About this task ▸ Every record that follows should be copied exactly. No picture belongs in the copy.

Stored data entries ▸
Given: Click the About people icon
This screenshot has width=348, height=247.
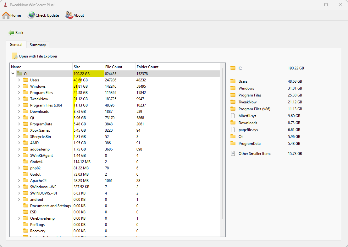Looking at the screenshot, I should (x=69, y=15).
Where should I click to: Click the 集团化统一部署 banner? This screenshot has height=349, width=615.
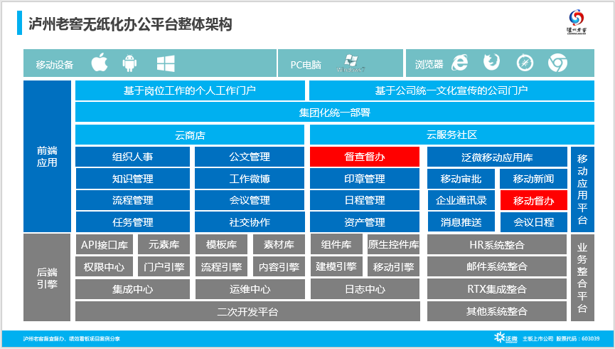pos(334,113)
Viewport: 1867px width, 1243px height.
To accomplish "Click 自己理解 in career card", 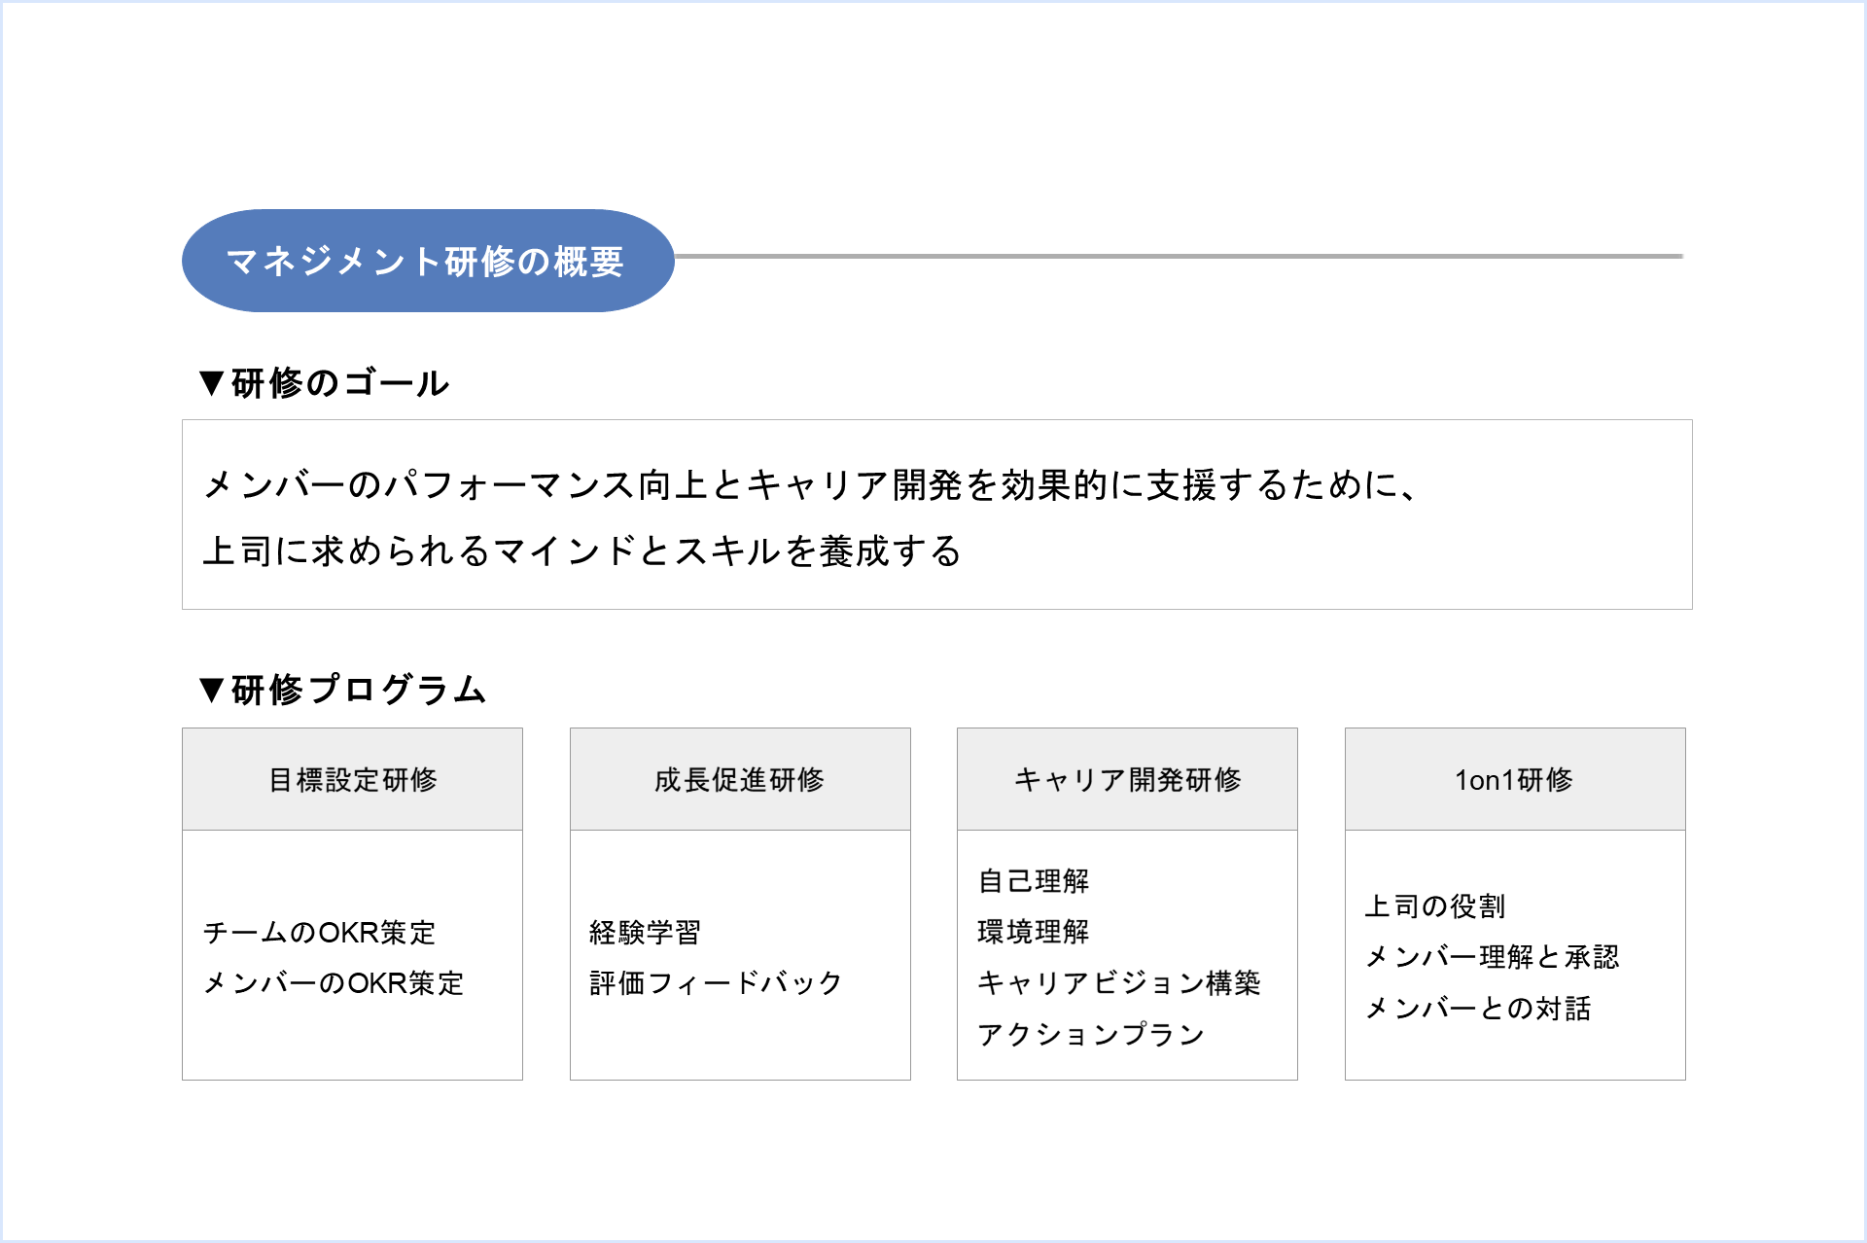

Solution to this problem ▸
Given: Click the About people icon
This screenshot has width=348, height=247.
Looking at the screenshot, I should (x=69, y=15).
Where should I click to: Click the 集团化统一部署 banner? This screenshot has height=349, width=615.
pos(334,113)
Viewport: 1867px width, 1243px height.
To accomplish "Click 自己理解 in career card", 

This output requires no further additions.